I use the bulb end of a small plastic pipette similarly to your method. Just cut it from the main stem, leaving a small section of the stem on the bulb. Fill with cotton, some LGO and staple the remaining stem to the back of the trap, semi closing it. Works and lasts.


----------



## aran (May 20, 2015)

im gonna give these ideas a go...I had only 3 traps out last year with SCL and I got nada.


----------



## chazman (Dec 2, 2010)

Trainee73 said:


> I take straws and cut them a little longer than a q-tip and seal one end (either hot glue or heat it with a lighter and squeeze together with needle nose), insert a q-tip, put in a liberal amount of LGO and seal the other end. When I get ready to use I punch 2-3 holes with a needle or small nail and place in the bait hive. Provides an extended release.
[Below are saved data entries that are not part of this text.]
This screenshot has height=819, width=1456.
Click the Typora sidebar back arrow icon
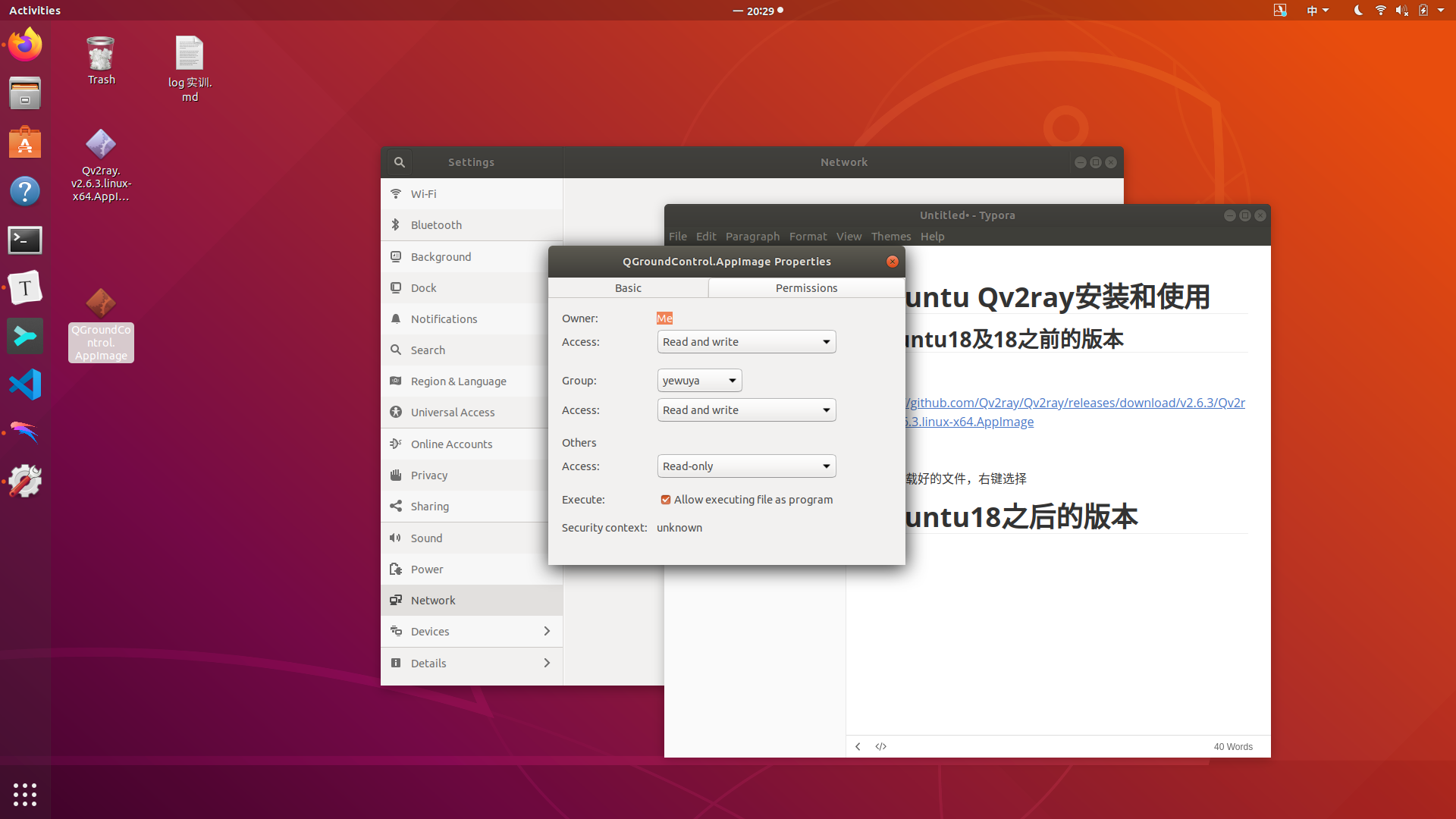(858, 747)
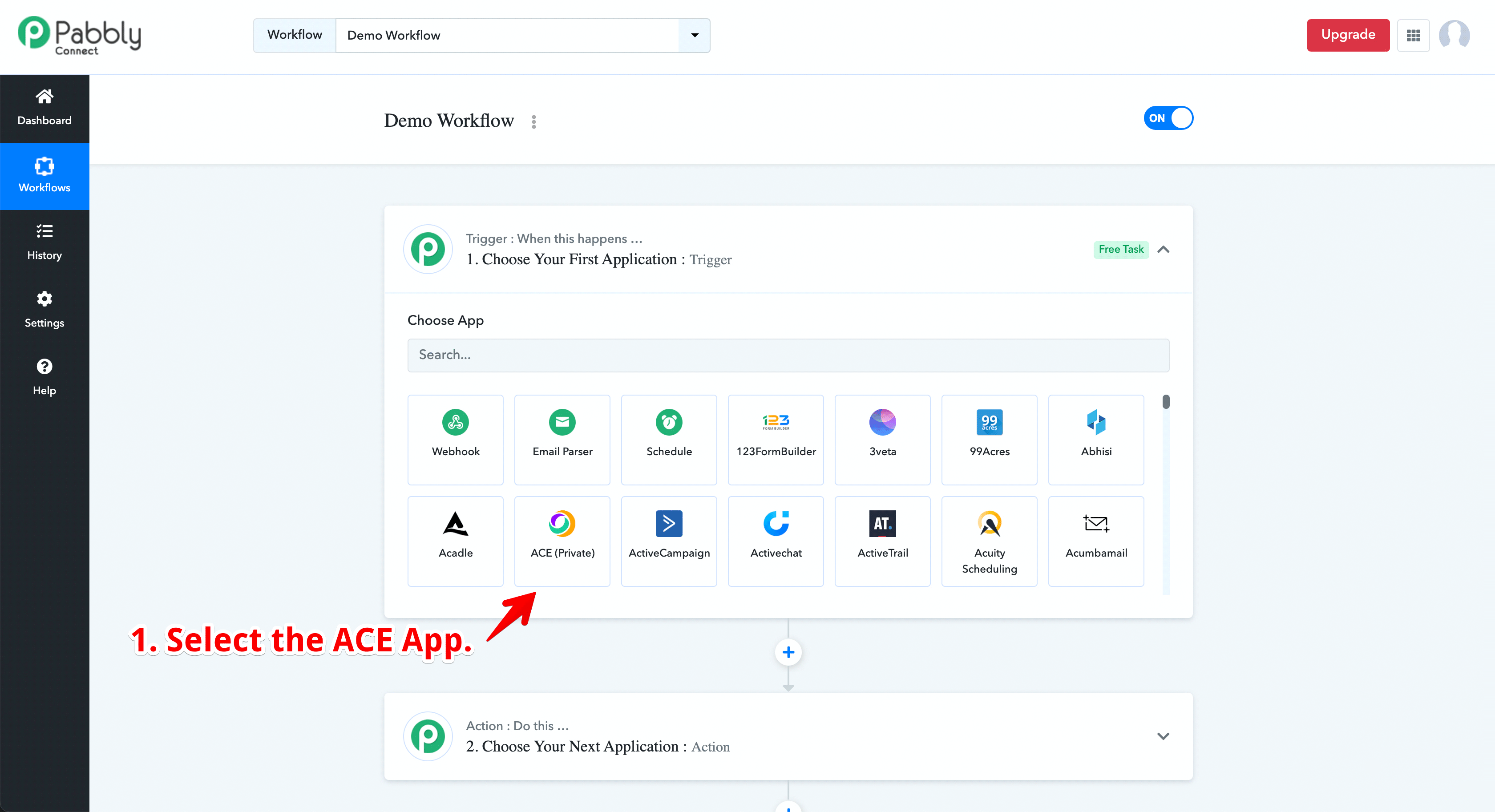Go to Dashboard in sidebar
The height and width of the screenshot is (812, 1495).
tap(44, 108)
Another good idea. These are what I was looking for. Ways to provide extended release.

Thank you


----------



## Fishmaster50 (Apr 30, 2015)

Stan.vicks quote. I really think the comb is more important than the LGO or SC, if I could only use one thing it would be a comb, preferably an old brood comb. Not sure how many traps you have but did you ever just try "comb" in a trap?


----------



## odfrank (May 13, 2002)

I catch lots at my headquarters that has a solar melter cooking, 30 hives, and 40 years of wax and propolis droppings also cooking in the parking lot. Probably every local hive for five or ten miles can smell all that and come a scouting. I can smell the tortilla factory and coffee roaster miles away and bees probably smell better than I do. See my videos on the catches into my melter pile. No comb no lure. Just nice smelly boxes.


----------



## flyin-lowe (May 15, 2014)

All of my traps right now are 8 frame deep set ups. I put a few drops of LGO on a Q tip and rub it lightly on the opening. Then I rub it on top of one of the frames, then place it in a ziplock bag almost completely sealed, and place the bag on top of the frames. I do this in the spring and don't reapply any LGO all season. I put one frame of drawn comb in the center and then 7 frames with only a starter strip. Last year every trap caught a swarm and one was really late. I checked in the first week of August and it was empty but I was in my car and couldn't haul it home. I went back in October and there was a small swarm in it. They moved in sometime between August and October. Not sure if the LGO was still affective or not that far into the season.


----------